Olha as filhas de Jove:

Lá tem defronte o precioso Erário,

Que guarda, em vez de lúcidos tesouros,

Honrosas palmas, generosos louros.

 

Salve, Augusta Assembleia,

Congresso venerando,

Que inflamais minha ideia!

Mas que rosto gentil, sereno e brando

Ó musas, vosso número acrescenta,

E seus olhos nos meus emprega atenta.

 

Quem és, é nova Graça?

Quem és, nova Camena,

Que o santo coro abraça

Nesta montanha deleitosa, amena?

Raro objecto! Quem és? Não fiques mudo

Ah! Já te reconheço e te saúde:

 

És, Marília, és aquela,

Que exercendo comigo

A virtude mais bela,

A bela compaixão, me deste abrigo.

Olhaste, carinhosa, um desgraçado,

Desesperada vítima do Fado;

 

És a luz que me guia

A meus perdidos lares,

E a quem minha harmonia

Há-de no império do senhor dos mares

Erguer aos céus em cânticos de Apolo,

Ao som dos berros do soberbo Eolo.

 

Hoje as Musas te of’recem

A perdurável c’roa,

Que alcançam, que merecem

Os génios grandes, cujo nome voa

Além de Febo, além do Firmamento,

E onde apenas sobe o pensamento.

 

Ah!

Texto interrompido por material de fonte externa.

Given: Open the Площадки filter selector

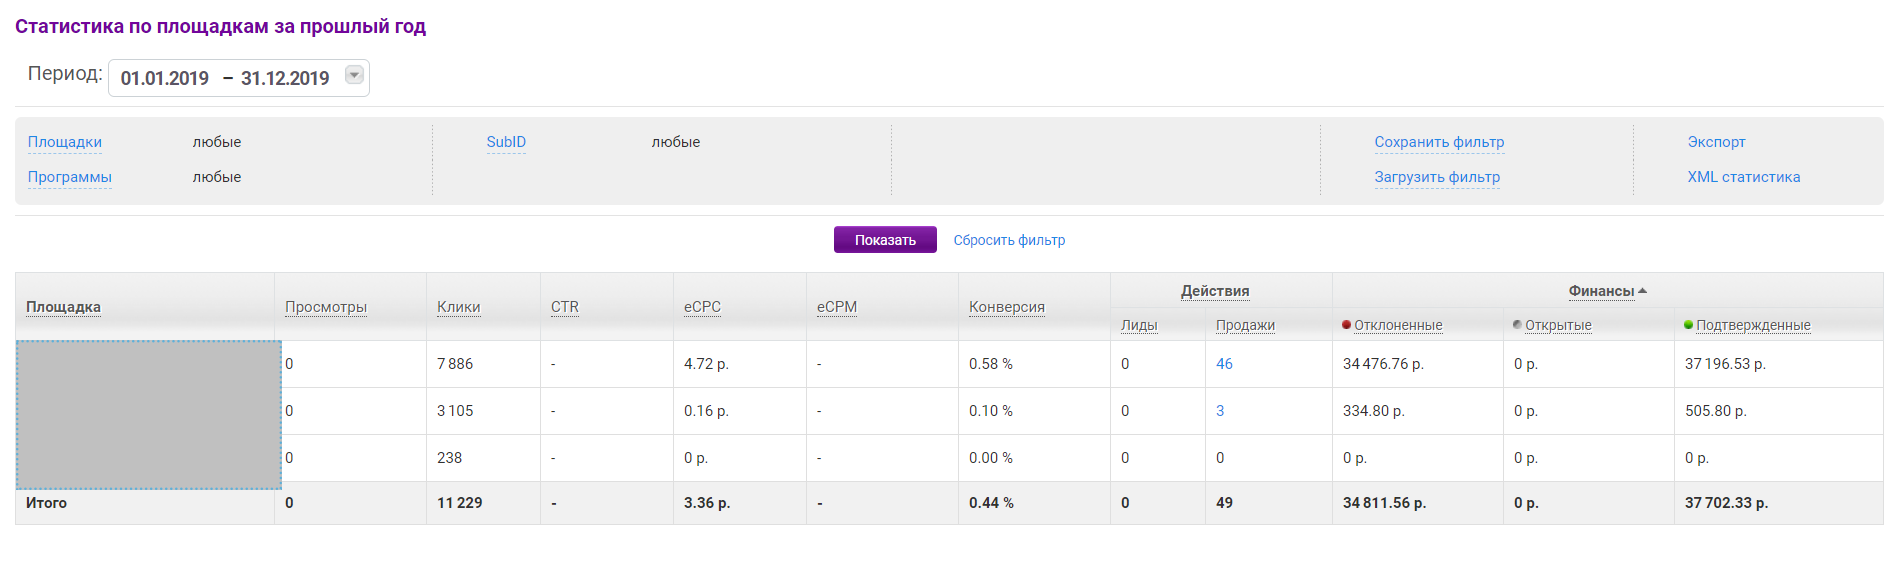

Só do grão Tonante

As adoradas Filhas

Da tua alma brilhante

Pintem, Marília, os dons e as maravilhas:

A prudência não quer que a mais me arroje:

Cai-me a lira das mãos, a voz me foge.

 

Desses louros eternos

Entre as Musas cingida

Ouve somente os ternos,

Vãos clamores de amarga despedida,

Que para os olhos meus, que perdem tanto,

Está de novo convidando o pranto.

 

Eis as velas branquejam,

Zune propício o vento

(Quão propícios te sejam

Os habitantes do estrelado Assento),

Eu me entrego do mar à variedade,

Acompanhado da fiel saudade.

 

Do baixo esquecimento,

Que as lembranças consome,

Sempre em meu pensamento

Triunfará teu venerável nome:

Só nas asas da vida transitória

Desta alma voará tua memória.

 

 

Fiel demonstração do respeitoso afecto de

MANUEL MARIA de BARBOSA DU BOCAGE

 

  

Poema inédito a publicar do vol. II da obra completa de Bocage, editada pela Caixotim, ao cuidado de Daniel Pires.

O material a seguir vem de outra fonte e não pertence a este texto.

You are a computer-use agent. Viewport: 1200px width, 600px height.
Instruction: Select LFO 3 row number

O poema foi publicado em 1897, no número inaugural da revista Noites de Évora.

É uma homenagem do poeta a Maria de Saldanha Noronha e Menezes, uma das pessoas que manifestaram a sua solidariedade e Bocage, na sua breve estadia em Macau, em 1789, depois de desertar do posto de tenente na praça de Damão.